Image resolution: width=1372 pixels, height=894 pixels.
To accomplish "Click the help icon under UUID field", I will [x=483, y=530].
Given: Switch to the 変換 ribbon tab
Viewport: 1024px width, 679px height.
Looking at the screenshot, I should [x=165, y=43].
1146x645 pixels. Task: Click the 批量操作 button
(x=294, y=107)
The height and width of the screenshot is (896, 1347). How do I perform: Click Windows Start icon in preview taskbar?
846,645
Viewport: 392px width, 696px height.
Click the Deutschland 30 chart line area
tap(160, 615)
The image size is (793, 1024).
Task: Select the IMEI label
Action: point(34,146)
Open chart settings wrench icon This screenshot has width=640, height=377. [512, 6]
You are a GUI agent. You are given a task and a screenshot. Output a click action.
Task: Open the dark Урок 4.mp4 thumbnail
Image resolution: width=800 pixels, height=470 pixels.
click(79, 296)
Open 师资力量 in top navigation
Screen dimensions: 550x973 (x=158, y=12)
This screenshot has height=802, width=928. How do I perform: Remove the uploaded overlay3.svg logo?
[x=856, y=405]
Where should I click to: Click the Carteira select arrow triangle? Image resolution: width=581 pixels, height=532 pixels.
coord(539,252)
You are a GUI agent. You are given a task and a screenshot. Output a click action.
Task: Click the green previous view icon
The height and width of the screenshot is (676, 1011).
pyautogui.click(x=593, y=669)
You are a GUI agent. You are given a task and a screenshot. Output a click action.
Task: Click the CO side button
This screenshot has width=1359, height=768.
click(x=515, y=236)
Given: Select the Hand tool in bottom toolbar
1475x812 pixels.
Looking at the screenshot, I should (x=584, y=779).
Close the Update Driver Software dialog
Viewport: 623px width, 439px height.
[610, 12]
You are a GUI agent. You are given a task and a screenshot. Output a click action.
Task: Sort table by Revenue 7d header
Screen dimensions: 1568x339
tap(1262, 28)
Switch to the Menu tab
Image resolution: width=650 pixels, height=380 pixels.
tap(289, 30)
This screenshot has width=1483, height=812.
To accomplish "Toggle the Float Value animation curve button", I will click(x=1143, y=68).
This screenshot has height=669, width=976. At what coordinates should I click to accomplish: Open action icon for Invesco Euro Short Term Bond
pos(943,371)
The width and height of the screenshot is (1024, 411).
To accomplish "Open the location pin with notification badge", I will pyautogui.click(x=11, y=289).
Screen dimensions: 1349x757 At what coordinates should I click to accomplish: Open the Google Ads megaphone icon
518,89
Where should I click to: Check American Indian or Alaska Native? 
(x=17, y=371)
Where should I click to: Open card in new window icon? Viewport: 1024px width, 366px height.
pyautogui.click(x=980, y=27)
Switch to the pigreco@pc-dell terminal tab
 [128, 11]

━━━

THE TASK >>
Find every line in the records above that contains the word "will", and copy each one.

ANSWER BELOW >>
To accomplish "Click the help icon under UUID field", I will [x=483, y=530].
To accomplish "Toggle the Float Value animation curve button", I will click(x=1143, y=68).
To accomplish "Open the location pin with notification badge", I will pyautogui.click(x=11, y=289).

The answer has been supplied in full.